(Dataset entries Opens)

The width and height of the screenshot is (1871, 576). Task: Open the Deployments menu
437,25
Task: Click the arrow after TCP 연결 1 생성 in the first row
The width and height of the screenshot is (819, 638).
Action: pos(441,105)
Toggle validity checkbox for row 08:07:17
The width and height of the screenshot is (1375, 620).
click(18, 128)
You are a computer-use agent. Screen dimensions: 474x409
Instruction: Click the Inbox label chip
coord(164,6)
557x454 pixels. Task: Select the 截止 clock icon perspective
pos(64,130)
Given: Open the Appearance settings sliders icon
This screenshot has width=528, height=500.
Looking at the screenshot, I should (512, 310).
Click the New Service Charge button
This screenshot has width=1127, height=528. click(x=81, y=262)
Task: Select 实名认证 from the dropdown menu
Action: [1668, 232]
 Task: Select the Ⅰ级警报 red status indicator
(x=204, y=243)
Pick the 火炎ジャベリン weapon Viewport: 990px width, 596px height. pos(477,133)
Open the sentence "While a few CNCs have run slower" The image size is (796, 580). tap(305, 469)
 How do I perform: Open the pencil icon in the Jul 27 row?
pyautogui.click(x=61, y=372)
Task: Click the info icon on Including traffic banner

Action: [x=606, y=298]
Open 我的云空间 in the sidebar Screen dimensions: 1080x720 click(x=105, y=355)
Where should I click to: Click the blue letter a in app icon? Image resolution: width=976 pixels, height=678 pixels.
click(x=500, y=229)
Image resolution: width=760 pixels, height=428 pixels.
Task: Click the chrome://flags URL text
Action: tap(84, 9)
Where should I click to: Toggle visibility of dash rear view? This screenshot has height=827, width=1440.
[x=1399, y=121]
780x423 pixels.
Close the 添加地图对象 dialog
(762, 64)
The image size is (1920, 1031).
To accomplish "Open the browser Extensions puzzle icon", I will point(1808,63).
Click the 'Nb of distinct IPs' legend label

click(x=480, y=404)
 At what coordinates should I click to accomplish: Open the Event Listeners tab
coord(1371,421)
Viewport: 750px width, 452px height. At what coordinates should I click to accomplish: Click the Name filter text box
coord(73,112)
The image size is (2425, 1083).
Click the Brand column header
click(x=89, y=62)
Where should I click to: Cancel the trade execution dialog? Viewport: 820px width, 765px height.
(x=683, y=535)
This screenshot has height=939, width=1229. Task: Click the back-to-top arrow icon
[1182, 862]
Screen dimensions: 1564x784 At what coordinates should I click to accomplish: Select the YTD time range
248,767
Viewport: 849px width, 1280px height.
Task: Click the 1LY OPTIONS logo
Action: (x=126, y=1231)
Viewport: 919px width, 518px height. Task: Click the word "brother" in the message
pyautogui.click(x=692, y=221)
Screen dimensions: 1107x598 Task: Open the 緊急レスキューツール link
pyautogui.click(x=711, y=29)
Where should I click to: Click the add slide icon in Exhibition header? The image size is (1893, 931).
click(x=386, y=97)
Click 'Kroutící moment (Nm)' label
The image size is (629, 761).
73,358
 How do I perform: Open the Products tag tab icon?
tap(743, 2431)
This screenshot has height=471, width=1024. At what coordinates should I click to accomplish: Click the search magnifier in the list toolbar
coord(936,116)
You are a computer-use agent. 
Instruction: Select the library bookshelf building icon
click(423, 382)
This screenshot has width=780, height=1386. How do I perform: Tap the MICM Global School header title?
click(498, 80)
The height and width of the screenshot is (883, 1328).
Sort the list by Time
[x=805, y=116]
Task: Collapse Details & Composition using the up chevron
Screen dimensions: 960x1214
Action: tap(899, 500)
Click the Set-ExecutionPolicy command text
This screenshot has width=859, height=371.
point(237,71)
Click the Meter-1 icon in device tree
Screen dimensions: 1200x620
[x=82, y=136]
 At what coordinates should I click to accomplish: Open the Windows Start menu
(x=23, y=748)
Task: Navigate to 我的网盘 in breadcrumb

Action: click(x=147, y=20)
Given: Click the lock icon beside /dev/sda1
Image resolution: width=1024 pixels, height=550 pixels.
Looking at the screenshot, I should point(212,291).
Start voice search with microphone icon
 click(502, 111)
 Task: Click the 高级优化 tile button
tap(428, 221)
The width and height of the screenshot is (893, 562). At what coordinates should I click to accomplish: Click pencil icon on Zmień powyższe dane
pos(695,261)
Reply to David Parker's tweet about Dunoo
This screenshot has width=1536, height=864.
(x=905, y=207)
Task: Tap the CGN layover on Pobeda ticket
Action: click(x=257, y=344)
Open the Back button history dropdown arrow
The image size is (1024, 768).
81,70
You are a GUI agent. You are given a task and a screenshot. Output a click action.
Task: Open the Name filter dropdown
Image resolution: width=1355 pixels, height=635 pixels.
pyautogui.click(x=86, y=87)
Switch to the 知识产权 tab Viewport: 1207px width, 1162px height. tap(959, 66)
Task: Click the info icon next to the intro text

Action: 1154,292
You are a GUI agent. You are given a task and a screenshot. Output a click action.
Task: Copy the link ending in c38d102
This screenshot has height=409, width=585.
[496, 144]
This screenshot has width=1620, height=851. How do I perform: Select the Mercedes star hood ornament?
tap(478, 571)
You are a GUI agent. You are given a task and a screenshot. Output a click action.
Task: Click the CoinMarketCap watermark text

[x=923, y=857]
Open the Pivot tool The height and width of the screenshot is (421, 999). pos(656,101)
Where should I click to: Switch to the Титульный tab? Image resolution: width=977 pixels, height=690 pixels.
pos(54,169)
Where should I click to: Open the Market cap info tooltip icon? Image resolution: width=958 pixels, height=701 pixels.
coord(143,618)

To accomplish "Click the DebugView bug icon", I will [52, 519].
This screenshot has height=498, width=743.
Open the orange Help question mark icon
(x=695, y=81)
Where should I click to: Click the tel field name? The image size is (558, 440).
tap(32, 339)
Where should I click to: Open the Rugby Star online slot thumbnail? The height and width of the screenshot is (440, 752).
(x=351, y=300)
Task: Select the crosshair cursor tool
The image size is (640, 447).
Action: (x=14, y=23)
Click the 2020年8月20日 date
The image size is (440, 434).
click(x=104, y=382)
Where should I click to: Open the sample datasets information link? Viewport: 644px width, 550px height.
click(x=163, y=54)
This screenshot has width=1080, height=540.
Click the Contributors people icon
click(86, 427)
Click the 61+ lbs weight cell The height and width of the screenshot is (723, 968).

(Dataset entries Closes)

**What to produce:** The lines from the one containing "Where should I click to: Click the tel" through the final line of the listing above are all you should set down, exactly as written.

**The completed task:**
Where should I click to: Click the tel field name? The image size is (558, 440).
tap(32, 339)
Where should I click to: Open the Rugby Star online slot thumbnail? The height and width of the screenshot is (440, 752).
(x=351, y=300)
Task: Select the crosshair cursor tool
The image size is (640, 447).
Action: (x=14, y=23)
Click the 2020年8月20日 date
The image size is (440, 434).
click(x=104, y=382)
Where should I click to: Open the sample datasets information link? Viewport: 644px width, 550px height.
click(x=163, y=54)
This screenshot has width=1080, height=540.
Click the Contributors people icon
click(86, 427)
Click the 61+ lbs weight cell The height and width of the screenshot is (723, 968).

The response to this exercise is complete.